Google is cleaning up Android. The longtime app free-for-all is coming to an end, with a Play Store cull and tightening of restrictions around sideloading now hitting users, and Play Protect soon to be enhanced with Android 15’s live threat detection. All this is intended to close the gap to iOS and the locked down iPhone ecosystem.
But we still see frequent warnings for users that very serious risks still remain. And that’s certainly the case this week, with two separate security reports. First to Kaspersky, which has warned of the risks from “modified versions of Spotify, WhatsApp, Minecraft, and other apps from Google Play.”
The researchers again highlight the dangers of the Necro Trojan, first reported on in 2019, when they “discovered a Trojan in CamScanner, a text recognition app, which had clocked up over 100 million downloads on Google Play. Now the ‘necromancers’ have injected new blood into the old Trojan: we found a version richer in features both in popular apps on Google Play and in various app mods on unofficial sites.”
Kaspersky says it found the trojan on a Spotify mod distributed outside Play Store, but also hiding in Wuta Camera, which “found its way onto Google Play, from where the app was downloaded more than 10 million times.”
The advice is simple. No to third-party stores, and a bigger no to mods for popular apps from unofficial sources. But “apps on Google Play and other official platforms should also be treated with a healthy dose of skepticism. Even a popular app like Wuta Camera, with 10 million downloads, proved powerless in the face of Necro.”
The trojan has evolved and its obfuscation is far advanced over its earlier iterations. Its intent remains the same, though: “Load and run any DEX files, install downloaded apps, tunnel through the victim’s device, and even—potentially—take out paid subscriptions. In addition, they can display and interact with ads in invisible windows, as well as open arbitrary links and run any JavaScript code.”
The second warning comes from Cleafy, which warns that in June it “identified an unclassified Android banking Trojan… a variant of TrickMo, albeit with newly incorporated anti-analysis mechanisms.”
TrickMo is an evolution of the infamous TrickBot, again with more advanced obfuscation and proactive masking from analysis to hinder discovery. Again TrickMo was first identified back in 2019, and so we see the common pattern again, as these threats evolve and harden as the constant game of cat and mouse continues, as the various defenses put in place around phones and stores improve.
TrickMo’s bag of tricks is impressively complete and includes:
- Interception of One-Time Passwords (OTPs)
- Screen Recording and Keylogging
- Remote Control Capabilities
- Accessibility Service Abuse
- Advanced Obfuscation Techniques
- Anti-Analysis Mechanisms
Again, not something you want on your phone. This malware is distributed by way of a fraudulent Chrome browser update, but one that when installed prompts users with “a warning message prompting users to update Google Play services.”
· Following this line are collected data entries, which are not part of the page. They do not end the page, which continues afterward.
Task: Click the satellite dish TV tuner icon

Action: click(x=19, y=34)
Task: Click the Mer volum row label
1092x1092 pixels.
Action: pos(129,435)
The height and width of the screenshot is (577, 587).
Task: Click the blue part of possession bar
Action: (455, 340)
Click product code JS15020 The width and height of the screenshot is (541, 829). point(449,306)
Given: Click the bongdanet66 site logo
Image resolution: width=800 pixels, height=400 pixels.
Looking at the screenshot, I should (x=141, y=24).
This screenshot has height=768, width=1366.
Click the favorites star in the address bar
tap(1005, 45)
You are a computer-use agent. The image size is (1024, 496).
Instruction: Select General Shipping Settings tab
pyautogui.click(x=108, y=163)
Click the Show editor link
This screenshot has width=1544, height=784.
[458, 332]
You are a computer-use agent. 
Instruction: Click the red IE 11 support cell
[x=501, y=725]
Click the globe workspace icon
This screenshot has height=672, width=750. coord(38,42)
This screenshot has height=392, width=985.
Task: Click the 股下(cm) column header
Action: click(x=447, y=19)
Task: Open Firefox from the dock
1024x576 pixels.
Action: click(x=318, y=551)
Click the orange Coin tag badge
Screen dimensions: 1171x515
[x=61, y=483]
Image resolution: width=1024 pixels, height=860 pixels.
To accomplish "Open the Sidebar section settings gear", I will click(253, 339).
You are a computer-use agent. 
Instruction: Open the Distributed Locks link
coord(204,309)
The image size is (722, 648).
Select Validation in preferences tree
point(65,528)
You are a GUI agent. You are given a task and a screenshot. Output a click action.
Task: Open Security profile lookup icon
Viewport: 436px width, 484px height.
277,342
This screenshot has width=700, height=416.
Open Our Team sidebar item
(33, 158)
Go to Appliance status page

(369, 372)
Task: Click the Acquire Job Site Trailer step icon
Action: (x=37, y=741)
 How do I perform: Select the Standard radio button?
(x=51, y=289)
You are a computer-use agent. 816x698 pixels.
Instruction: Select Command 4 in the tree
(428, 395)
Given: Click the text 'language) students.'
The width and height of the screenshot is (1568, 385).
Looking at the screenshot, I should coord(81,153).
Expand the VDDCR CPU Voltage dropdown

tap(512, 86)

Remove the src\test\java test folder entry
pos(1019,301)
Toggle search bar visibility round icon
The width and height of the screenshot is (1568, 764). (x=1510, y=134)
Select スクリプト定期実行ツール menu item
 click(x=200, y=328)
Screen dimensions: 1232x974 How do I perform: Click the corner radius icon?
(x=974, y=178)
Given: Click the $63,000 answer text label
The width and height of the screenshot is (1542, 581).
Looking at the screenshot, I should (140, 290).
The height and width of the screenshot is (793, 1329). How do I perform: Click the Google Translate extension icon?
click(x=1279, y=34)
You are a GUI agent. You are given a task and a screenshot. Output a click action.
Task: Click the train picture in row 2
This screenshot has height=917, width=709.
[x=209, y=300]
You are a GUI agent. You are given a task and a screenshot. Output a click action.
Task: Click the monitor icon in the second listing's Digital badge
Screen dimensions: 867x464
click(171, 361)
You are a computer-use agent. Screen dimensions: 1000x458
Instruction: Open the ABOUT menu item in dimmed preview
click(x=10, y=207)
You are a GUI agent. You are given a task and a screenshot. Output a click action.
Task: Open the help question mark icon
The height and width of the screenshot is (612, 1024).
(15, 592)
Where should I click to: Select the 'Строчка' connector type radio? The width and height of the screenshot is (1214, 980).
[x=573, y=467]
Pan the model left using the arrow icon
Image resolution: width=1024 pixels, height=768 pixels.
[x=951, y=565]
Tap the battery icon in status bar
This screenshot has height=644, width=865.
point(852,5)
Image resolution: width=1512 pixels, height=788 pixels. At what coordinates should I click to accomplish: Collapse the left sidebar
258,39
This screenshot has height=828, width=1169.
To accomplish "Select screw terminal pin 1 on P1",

According to Cleafy, “the new app is deceptively named ‘Google Services’ and poses as a legitimate instance of Google Play Services. Upon launching, the app displays a window to ask the user to enable Accessibility services for the app.” This neat social engineering, disguising malware behind trusted names is unsurprisingly effective.
The common thread here is clear. Do not trust mods or updates or even initial installs of popular apps from anything other than official stores. Do not fall for unofficial mods from anything other than source. And even pay attention to official stores installs for trivial apps from unfamiliar developers.
As ever, the advice from Google will be to use Play Store and to ensure that Play Protect is enabled on your device; once threats are confirmed, this will defend you against infection by any future instances.
Here’s a refresh on the other golden rules for staying safe:
- Stick to official app stores—don’t use third party stores and never change your device’s security settings to enable an app to load.
- Check the developer in the app’s description—is it someone you’d like inside your life? And check the reviews, do they look legitimate or farmed?
- Do not grant permissions to an app that it should not need: torches and star-gazing apps don’t need access to your contacts and phone. And never grant accessibility permissions that facilitate device control unless you have a need.
- Once a month, scan through your phone and delete a few of the apps you no longer need or haven’t used in a long time.
- Do not install apps that link to established apps like WhatsApp unless you know for a fact they’re legitimate—check reviews and online write-ups.